We are back to nuc + PI + NS5A + non nuc mix and match combo Whose combo will carry what specific indication label will be very interesting in the future. Whoever covers broader population will be the true winner because subsets such as AIDS, methadone, cirrhotic will be just a small segment only.
What will be FDA decision? Pan genotype labeling vs. GT specific labeling.
FDA lift on IDX 189 got buried by GS 7977. It can happen again by PII INX 189 on GT 2/3 result.
Great summary. First generatin PI's geneally don't mix well with nuc. INX 189 didn't work well with Incivek. Although INHX said it worked with Victrellis, but further detail was not disclosed. My guess is "not so great" Hence BMY signed the deal with INHX not MRK. PI seems to be rate limiting the coversion of protides in vivo. BMY and GILD are taking a shot at "single drug with or without RVB" BMY will use 189 plus RVB alone and with their NS5A. INX 189 may come out with 100% remission in GT 2/3 soon. This can be another negative blow to IDX 189.
ABT may hit the market with first oral combo, but it is so vernerable to GILD without nuc. they have NS5A from Enanta. MRK and JNJ are coming out with potent 2nd gen PI's. No one knows how this will panout with nucs.

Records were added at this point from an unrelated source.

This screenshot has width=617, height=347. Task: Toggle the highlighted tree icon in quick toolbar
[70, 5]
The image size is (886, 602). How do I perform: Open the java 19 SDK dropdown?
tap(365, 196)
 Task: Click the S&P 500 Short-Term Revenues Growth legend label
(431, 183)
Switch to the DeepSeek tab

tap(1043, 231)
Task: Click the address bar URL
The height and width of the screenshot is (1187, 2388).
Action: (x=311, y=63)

IDX184 has it's value in resistance profile, not in it's potency. IF SVR12 in first 31 pt expected in end of this month achieving 85 to 90% range will kill all the sell side firms. Remember they need 184 as a patch, not a front runner
If you don't believe in single drug therapy for Hep C, buy IDIX. All the big boys don't!!! They don't think "single agent" will wipe them all out. After this nuc consolidation is completed, good report card will decide the fate of each players. Then "PRICE WAR" beacuse their score card probaly will be neck to neck rat race. I don't believe in perfact score in Hep C with so many variables in population.